━━━ RECORDED DATA ━━━

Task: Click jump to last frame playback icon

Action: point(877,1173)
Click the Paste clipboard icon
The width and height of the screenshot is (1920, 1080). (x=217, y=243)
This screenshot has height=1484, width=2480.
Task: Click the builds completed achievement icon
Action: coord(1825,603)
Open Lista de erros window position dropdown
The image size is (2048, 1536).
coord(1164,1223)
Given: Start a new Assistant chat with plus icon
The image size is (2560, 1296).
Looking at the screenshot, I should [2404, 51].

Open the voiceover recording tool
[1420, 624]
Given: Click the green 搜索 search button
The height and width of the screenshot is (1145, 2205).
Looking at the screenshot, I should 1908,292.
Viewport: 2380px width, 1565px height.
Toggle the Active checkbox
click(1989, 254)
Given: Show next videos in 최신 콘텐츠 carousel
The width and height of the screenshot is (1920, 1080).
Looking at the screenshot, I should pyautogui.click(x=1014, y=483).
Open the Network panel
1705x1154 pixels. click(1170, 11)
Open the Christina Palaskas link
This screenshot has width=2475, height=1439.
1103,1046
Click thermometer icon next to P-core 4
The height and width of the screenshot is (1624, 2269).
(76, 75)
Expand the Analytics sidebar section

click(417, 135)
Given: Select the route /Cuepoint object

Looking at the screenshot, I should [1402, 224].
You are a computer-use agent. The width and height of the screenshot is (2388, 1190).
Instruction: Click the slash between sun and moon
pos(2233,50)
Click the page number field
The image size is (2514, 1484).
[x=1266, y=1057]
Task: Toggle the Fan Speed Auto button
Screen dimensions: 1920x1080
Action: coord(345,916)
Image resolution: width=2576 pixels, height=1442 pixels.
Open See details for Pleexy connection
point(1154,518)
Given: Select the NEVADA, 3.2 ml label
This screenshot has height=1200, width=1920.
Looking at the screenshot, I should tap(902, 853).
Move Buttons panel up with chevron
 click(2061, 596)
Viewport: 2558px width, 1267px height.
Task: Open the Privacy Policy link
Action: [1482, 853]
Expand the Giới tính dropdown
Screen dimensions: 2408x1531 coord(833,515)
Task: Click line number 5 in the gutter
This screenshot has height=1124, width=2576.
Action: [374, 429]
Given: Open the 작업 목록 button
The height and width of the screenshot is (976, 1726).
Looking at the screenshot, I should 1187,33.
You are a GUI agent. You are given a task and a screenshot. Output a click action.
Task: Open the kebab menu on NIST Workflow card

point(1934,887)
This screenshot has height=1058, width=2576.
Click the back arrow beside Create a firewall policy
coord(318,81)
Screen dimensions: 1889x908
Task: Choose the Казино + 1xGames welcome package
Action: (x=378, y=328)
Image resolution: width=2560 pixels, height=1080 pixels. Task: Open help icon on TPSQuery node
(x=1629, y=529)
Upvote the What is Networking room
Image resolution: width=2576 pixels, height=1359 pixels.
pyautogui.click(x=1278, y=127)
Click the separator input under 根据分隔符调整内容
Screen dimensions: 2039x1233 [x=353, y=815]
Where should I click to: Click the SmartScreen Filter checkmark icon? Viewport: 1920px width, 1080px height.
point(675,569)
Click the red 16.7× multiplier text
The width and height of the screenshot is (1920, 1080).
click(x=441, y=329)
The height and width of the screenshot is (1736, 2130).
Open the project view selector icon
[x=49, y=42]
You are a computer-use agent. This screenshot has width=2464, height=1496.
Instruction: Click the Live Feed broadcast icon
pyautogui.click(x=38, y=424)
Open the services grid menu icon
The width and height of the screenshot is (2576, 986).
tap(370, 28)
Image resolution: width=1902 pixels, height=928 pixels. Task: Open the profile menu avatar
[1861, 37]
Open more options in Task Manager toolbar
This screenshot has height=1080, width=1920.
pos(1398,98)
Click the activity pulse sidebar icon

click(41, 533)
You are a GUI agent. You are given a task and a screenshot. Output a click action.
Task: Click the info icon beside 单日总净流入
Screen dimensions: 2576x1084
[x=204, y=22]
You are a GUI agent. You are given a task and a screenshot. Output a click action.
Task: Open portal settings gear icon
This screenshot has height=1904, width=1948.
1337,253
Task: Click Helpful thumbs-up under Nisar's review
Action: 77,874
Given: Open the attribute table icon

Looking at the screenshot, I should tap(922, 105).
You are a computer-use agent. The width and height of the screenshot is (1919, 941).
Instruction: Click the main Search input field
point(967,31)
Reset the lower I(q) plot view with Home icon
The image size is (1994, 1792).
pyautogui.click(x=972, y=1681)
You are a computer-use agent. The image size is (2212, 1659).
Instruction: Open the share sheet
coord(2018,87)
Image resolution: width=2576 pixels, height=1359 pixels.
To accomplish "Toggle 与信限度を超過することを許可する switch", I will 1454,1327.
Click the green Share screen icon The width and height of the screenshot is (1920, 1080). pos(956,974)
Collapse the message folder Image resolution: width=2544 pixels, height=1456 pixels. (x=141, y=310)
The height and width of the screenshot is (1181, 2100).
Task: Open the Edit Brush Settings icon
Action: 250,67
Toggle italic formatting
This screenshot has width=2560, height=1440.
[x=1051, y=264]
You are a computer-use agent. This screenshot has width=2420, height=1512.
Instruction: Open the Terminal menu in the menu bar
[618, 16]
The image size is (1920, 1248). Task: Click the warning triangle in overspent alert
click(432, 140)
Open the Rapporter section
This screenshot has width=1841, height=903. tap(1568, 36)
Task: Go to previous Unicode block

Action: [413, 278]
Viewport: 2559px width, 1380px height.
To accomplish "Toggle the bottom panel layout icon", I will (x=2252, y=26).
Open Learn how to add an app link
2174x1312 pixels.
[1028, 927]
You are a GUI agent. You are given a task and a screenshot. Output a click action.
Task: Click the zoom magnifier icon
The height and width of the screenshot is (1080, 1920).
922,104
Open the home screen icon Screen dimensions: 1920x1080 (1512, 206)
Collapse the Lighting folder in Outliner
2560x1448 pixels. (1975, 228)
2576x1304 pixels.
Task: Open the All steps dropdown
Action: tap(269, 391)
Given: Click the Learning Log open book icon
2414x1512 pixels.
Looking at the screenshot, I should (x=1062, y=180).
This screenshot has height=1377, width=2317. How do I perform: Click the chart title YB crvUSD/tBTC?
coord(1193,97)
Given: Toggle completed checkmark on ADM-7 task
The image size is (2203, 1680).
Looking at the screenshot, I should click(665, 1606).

━━━

## TASK OBJECTIVE
Looking over the records, find each line with the word "next" and copy it.

## RESPONSE AREA
Given: Show next videos in 최신 콘텐츠 carousel
Click thermometer icon next to P-core 4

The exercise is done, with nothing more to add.